• _Texto para leer_:

Cine / Paseo por la tecnología audiovisual / Hugo Hernández Valdivia

El cine, hijo de la tecnología, ha sido particularmente sensible a los cambios de ella. La incorporación de nuevos artefactos o nuevas técnicas ha empujado formas diferentes de registro, exhibición y visión, es decir, ha hecho posible el nacimiento de nuevos cines. Pero no siempre los cambios han sido bien recibidos ni acogidos con prontitud. En parte por el alto costo económico que por lo general caracteriza a las novedades. Pero las resistencias persisten incluso cuando se han vuelto accesibles. Al final, como podemos constatar con una somera revisión histórica, los cambios no son sustanciales y tampoco garantizan mejores películas, y, si son irreversibles, no son ineludibles.

[Elementos de un conjunto de datos]

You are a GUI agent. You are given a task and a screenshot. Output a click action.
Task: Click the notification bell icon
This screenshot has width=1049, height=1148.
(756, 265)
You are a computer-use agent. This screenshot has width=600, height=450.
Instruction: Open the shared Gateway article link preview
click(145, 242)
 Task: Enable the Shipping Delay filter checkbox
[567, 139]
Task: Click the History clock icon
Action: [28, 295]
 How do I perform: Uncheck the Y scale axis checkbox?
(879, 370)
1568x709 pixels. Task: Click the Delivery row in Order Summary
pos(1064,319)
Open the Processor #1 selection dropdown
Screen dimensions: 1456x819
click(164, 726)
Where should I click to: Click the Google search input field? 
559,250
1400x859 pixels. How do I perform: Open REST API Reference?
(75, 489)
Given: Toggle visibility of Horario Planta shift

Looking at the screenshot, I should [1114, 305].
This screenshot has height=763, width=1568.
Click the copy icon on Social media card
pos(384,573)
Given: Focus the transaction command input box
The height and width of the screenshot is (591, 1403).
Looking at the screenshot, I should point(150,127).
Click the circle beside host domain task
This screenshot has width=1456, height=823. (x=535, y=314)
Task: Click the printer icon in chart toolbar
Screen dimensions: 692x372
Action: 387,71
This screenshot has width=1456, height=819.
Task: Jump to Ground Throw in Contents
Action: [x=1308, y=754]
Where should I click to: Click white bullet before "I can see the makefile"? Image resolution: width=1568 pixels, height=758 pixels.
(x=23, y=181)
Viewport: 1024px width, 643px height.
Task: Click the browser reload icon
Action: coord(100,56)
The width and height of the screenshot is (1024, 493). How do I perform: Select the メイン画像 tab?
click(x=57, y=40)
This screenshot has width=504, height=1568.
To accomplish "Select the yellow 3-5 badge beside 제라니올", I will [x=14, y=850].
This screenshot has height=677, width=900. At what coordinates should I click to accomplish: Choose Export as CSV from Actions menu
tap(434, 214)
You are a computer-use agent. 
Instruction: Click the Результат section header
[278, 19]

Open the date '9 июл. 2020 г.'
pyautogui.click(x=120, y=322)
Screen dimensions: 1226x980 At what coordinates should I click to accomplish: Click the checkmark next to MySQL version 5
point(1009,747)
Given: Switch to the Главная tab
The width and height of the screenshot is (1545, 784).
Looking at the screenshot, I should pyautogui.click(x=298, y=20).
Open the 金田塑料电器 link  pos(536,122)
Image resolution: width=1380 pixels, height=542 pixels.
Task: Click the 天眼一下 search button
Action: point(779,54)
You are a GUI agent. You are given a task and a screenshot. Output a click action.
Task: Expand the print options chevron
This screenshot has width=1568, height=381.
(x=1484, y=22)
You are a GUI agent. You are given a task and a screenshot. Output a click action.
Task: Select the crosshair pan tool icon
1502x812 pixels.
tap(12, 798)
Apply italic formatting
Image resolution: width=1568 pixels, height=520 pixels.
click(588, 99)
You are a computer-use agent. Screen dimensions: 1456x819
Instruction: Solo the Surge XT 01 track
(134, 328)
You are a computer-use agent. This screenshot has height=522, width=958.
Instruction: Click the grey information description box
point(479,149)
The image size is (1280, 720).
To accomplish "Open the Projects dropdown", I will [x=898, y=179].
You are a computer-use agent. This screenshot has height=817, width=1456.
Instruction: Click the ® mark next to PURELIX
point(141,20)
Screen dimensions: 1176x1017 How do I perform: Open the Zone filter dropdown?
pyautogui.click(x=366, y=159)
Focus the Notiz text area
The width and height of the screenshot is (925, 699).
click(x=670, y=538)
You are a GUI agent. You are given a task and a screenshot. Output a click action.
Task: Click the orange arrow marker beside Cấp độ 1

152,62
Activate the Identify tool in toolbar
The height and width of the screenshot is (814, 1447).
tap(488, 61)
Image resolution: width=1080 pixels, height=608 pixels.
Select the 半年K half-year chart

• _Partes del ejercicio_:
1. Copia sin cambios el fragmento del texto sobre cine y tecnología que empieza con "Cine / Paseo" y sigue hasta "no son ineludibles.".
2. Según el texto sobre cine y tecnología, ¿qué ha hecho posible la incorporación de nuevos artefactos o nuevas técnicas?
3. Prolonga el texto sobre cine y tecnología a partir de su última oración.

• _Respuestas_:
1.
Cine / Paseo por la tecnología audiovisual / Hugo Hernández Valdivia

El cine, hijo de la tecnología, ha sido particularmente sensible a los cambios de ella. La incorporación de nuevos artefactos o nuevas técnicas ha empujado formas diferentes de registro, exhibición y visión, es decir, ha hecho posible el nacimiento de nuevos cines. Pero no siempre los cambios han sido bien recibidos ni acogidos con prontitud. En parte por el alto costo económico que por lo general caracteriza a las novedades. Pero las resistencias persisten incluso cuando se han vuelto accesibles. Al final, como podemos constatar con una somera revisión histórica, los cambios no son sustanciales y tampoco garantizan mejores películas, y, si son irreversibles, no son ineludibles.

2. Ha hecho posible el nacimiento de nuevos cines.

3.
    Es particularmente ilustrativo el caso de S. M. Eisenstein y la escuela rusa, cuando el sonido dejó de ser una posibilidad y fue una realidad para la cinematografía norteamericana (en 1927: El cantante de jazz, de Alan Crosland, fue la primera película talkie): presentaron objeciones casi de orden ontológico y argumentaron que perjudicaría aquello que había dado al cine «una fuerza tan poderosamente efectiva», es decir, el montaje (1). Poco tiempo después las cintas soviéticas también eran sonoras (en 1928 los rusos aún no lo tenían a su alcance, pero no tardaron mucho en conseguirlo, y en 1929 ya hacían pruebas de registro y reproducción). Eisenstein fue enviado a Estados Unidos para investigar las tecnologías del sonido; en ese viaje pasó por México y lo que filmó aquí (que años después se convirtió en ¡Que viva México!) fue concebido con sonido. No obstante, su primer largometraje sonoro en forma es Alexander Nevski (1938).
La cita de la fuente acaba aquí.